そうそう!そういう方法も面白いですよね。ロイド=ウェバーの音楽は、まるでエジプト文明のように出来上がった瞬間から完璧で、ワイルドホーンは、その場の状況も加味しながら作り上げて行く近代文明の様な音楽・・・本当に全く逆のアプローチをなさるお二人なんです。

――そういう意味では昨年『ラブ・ネバー・ダイ』でしっかりロイド=ウェバーの音楽と向き合っておいて良かったですね。

確かに!あの作品がなかったらもう少しざっくり譜面を見てしまっていたかもしれません(笑)。『ラブ・ネバー・ダイ』の時はロイド=ウェバーも日生劇場にいらして下さって、彼の前であのナンバーを歌うのはとてつもない緊張でした!
世界的な作曲家と称されるロイド=ウェバーが、作品の題材に惚れ込んで完璧な楽曲を乗せた『サンセット大通り』。ノーマは私がこれまでに演じたことがない役柄ですし、いろいろな方の思いをしっかり引き継いで、相当の覚悟を持って臨んでいきたいと思っています。

濱田めぐみ『サンセット大通り』

「役を生きる」「命を燃やす」・・・普通に聞いたら少々気恥ずかしくなる表現だが、濱田めぐみは舞台上で自らの命を削ってこの言葉を体現する。劇団四季在籍時代には『ライオンキング』のナラ、『アイーダ』のアイーダ、『ウィキッド』のエルファバと三作品でオリジナルキャストを務め、退団後も圧倒的な存在感でさまざまな舞台に立ち続ける・・・その姿はいつも強く、そして美しい。

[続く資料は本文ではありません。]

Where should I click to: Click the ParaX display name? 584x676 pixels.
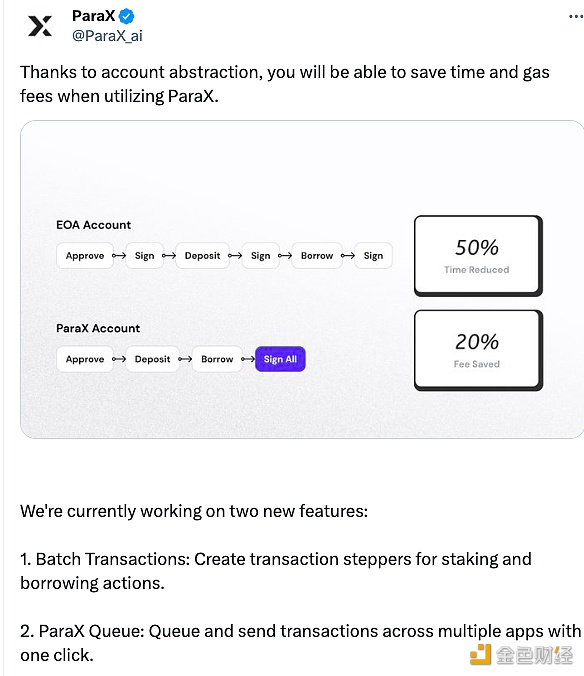94,16
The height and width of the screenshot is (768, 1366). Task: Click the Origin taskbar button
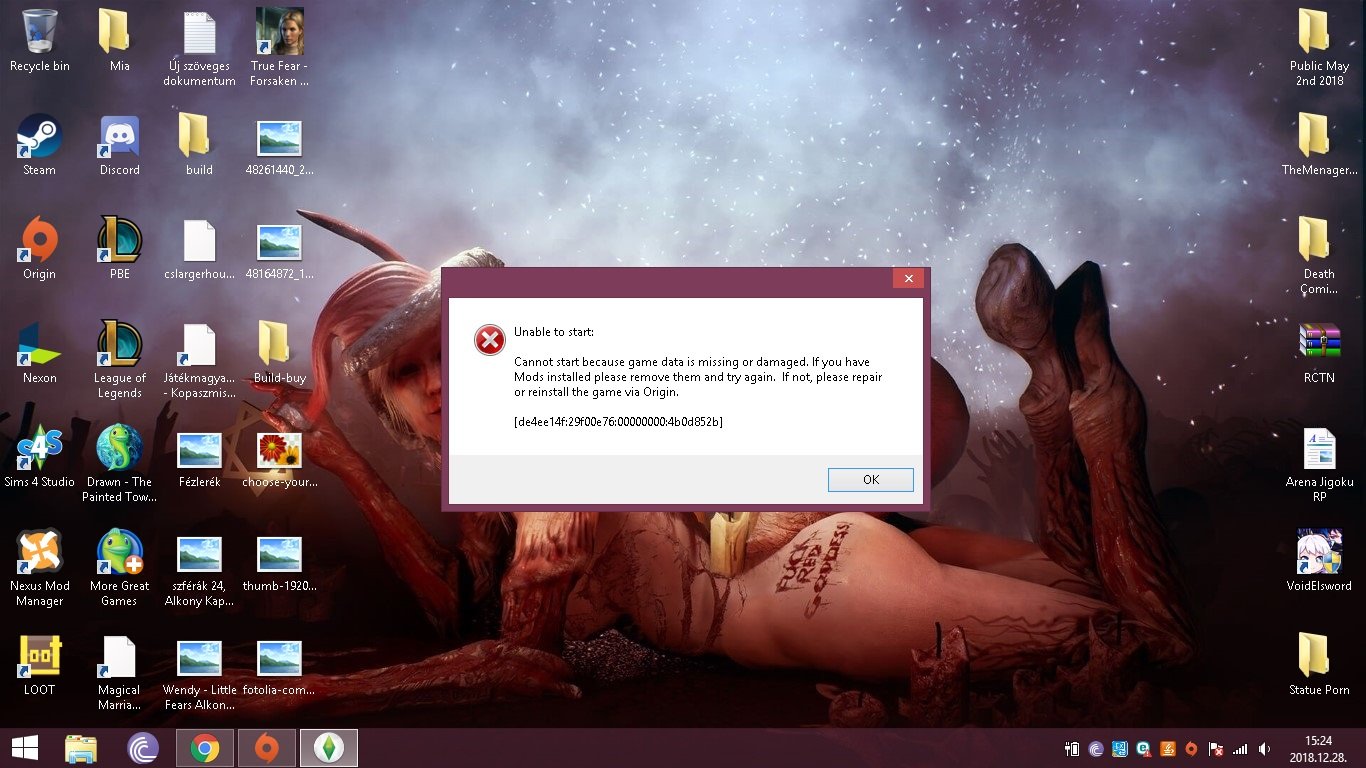click(x=267, y=748)
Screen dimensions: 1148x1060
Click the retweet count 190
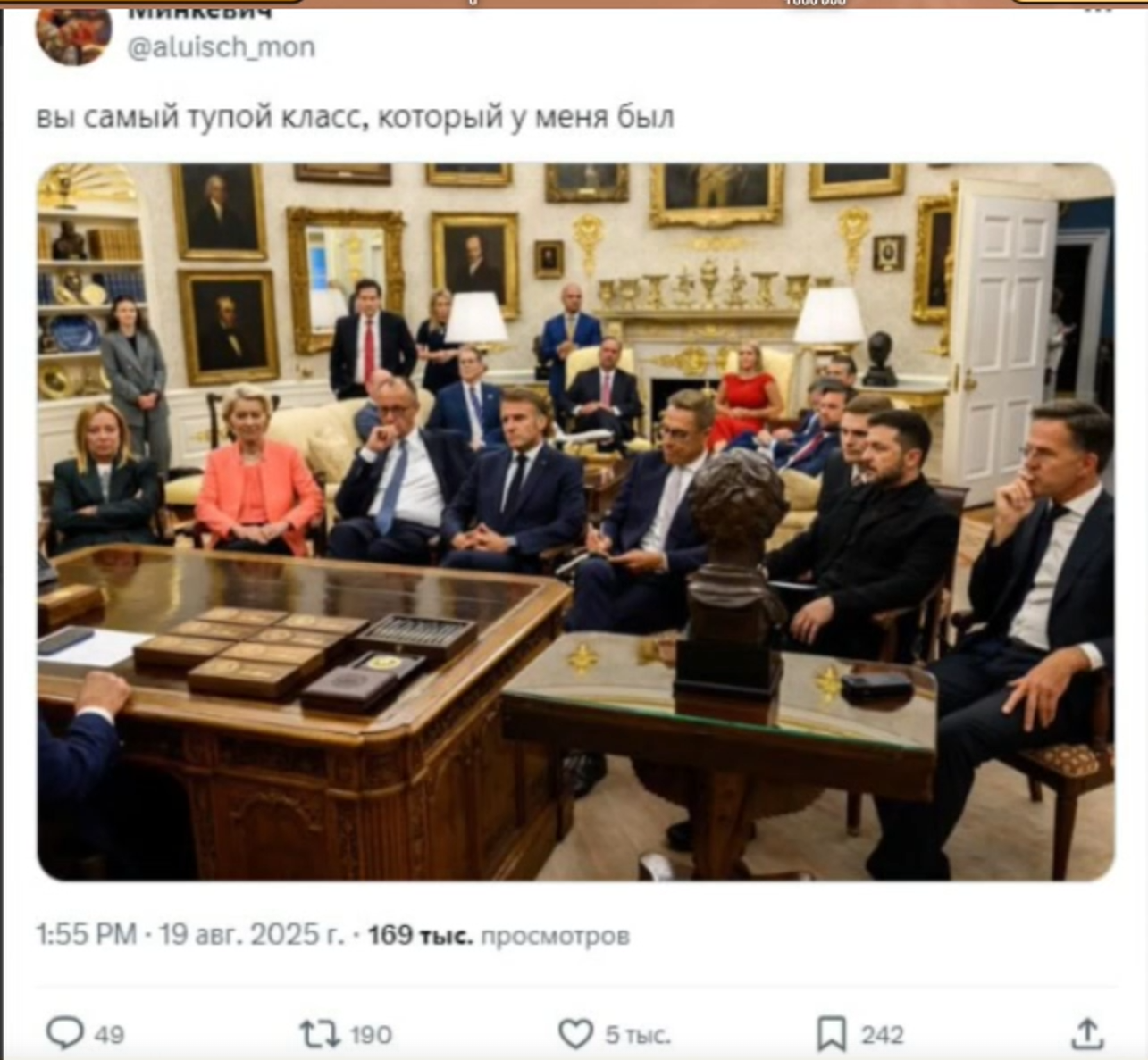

常に“挑み”続けてきた彼女にとっても『サンセット大通り』はこれまでにない挑戦になるだろう。表に出る部分は自分とはまったく違う、だけど“根”は同じ・・・そう語ったノーマ像をどう演じるのか。間違いなく濱田めぐみにとって大きなターニングポイントとなる本作で、彼女がノーマとして“生きる”瞬間をしっかり感じたいと思う。

◆ミュージカル『サンセット大通り』◆
【東京公演】2015年7月4日(土)~7月20日(月・祝) 赤坂ACTシアター
【名古屋公演】2015年7月25、26日(土・日) 愛知県芸術劇場大ホール
【大阪公演】2015年7月31日(金)~8月2日(日) シアターBRAVA!